Results are shown for (left to right and top to bottom) G. cyanicollis, M. rufa, Hypocnemis spp., T. aethiops, P. nigromaculata, and Willisornis spp. Effective migration rate (m)—a measure of gene flow—is shown on a log₁₀ scale relative to the expected value under an IBD model across the sampled range. Darker blues correspond to higher effective migration rate, whereas darker oranges correspond to lower rates.

Fig. 4.. Effective diversity (dissimilarity) results estimated in EEMS.

Results are shown for (left to right and top to bottom) G. cyanicollis, M. rufa, Hypocnemis spp., T. aethiops, P. nigromaculata, and Willisornis spp. Effective diversity (q) is shown on a log₁₀ scale relative to the expected value under an IBD model across the sampled range. Darker blues correspond to higher genetic diversity (dissimilarity), whereas darker oranges correspond to lower diversity.

Fig. 5.. Rivers are the most important predictors of genomic divergence.
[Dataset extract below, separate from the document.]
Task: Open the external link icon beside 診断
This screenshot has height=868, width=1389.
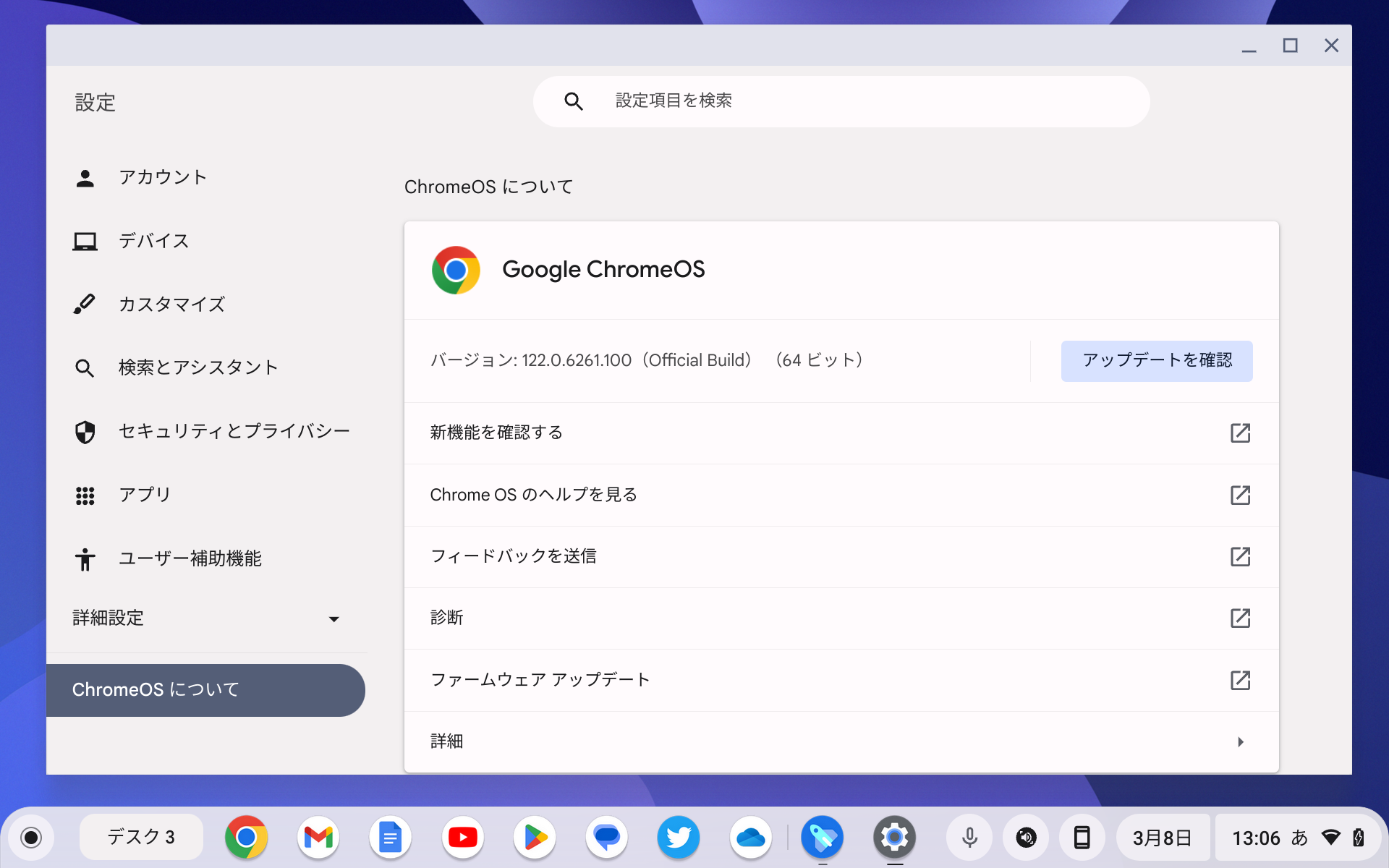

The plots show the results of the variance partitioning (commonality analysis) of the multivariate logistic regression model, D ~ DIST + ENV + RIV, where D is the pairwise genomic divergences across t-SNE space, DIST is the dispersal distance, ENV is the environmental disparity, and RIV is the separation by rivers. The commonality coefficients of seven predictors (three unique and four common) for each species represent the proportion of variance of pairwise genomic divergence among samples that are explained by each predictor or set of predictors. The percent total represents the proportion of variance explained by the overall multivariate model that is explained by each predictor or set of predictors. Confidence intervals of 95% around each value were computed using 1000 bootstrap replicates with subsampling of 90% of samples. The order of species is (from left to right beginning at the top) Galbula, Malacoptila, Hypocnemis, Thamnophilus, Phlegopsis, and Willisornis. Exact values for these parameters can be obtained in Table 2.
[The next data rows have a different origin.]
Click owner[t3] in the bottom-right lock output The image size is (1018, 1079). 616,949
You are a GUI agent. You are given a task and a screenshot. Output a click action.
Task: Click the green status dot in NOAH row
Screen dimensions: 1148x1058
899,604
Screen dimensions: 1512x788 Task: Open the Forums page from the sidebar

Fig. 6.. Summary of phylogenomic network results for six Amazonian bird species groups examined in this study.

(A) Results of Bayesian network analysis in PhyloNet (44) showing the most credible topology for each species group. Reticulate branches are shown in red and labeled with inheritance probabilities. Tips are labeled with taxonomic designations for all polytypic species groups. (B) Results from TreeMix showing the inferred topology among populations (black branches) and inferred admixture edges (red arrows). The thickness of each migration edge is proportional to its inferred magnitude. (C) Results of the model-fitting exercise in TreeMix. The y axes show the average log(likelihood) among all TreeMix replicates that varied in missing data thresholds for each value of m (the number of admixture edges). Circles at the tips of all networks are colored on the basis of a priori defined populations (Fig. 1, map 1). Because PhyloNet and TreeMix populations were assigned using the results from STRUCTURE (45), multiple a priori defined populations may be sampled in a given tip.